20En définitive, on peut considérer l’ouvrage de Claude Pillet comme une contribution importante à l’étude des Mémoires de Malraux en ce sens qu’il apporte un éclairage nouveau sur la dimension esthétique et sur les implications religieuses et mystiques de l’écriture mémoriale dans Le Miroir des limbes. En effet, « la puissance de création du Miroir des limbes est justement celle de ce monde, de ce “monde informe”, de ces limbes où l’on attend de percevoir une forme à ce monde, des formes à ces limbes. » (p. 427) À ce sujet, on peut valablement rapprocher les Mémoires de Malraux des textes qui relèvent de ce que Philippe Lejeune qualifie d’«autobiocopie», c’est‑à‑dire la « production d’une vie à partir de la lecture et du déplacement de textes lus et entendus11 » voire réécrits dans le cas de Malraux. Son analyse est de plus doublée d’un remarquable travail d’érudition qui se manifeste à travers la recherche, l’établissement, la confrontation des différents textes du Miroir des limbes et la mobilisation d’une imposante bibliographie sur pratiquement tous les aspects de la production littéraire de Malraux.

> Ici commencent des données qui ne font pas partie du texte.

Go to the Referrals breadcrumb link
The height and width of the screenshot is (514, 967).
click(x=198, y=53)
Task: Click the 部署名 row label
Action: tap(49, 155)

21Et malgré la multiplication des éléments paratextuels qui parfois se répètent au risque de phagocyter le texte lui-même, il reste que son étude ouvre nombre de perspectives à la recherche malrucienne sur les textes mémoriaux de Malraux. On pourrait en effet prolonger sa réflexion sur la dialectique du sens et du non‑sens dans Le Miroir des limbes en examinant le retour de l’intime à la fin des Antimémoires et de La Corde et les souris par le biais de l’expérience des camps et de celle de la maladie qui donnent à ces sections du Miroir des limbes l’aspect d’un journal intime qui semble remettre en cause le projet anti‑autobiographique et anti‑mémorial de Malraux mais qui en réalité peut être replacé dans le contexte du va-et-vient entre le réel et la création d’un sens.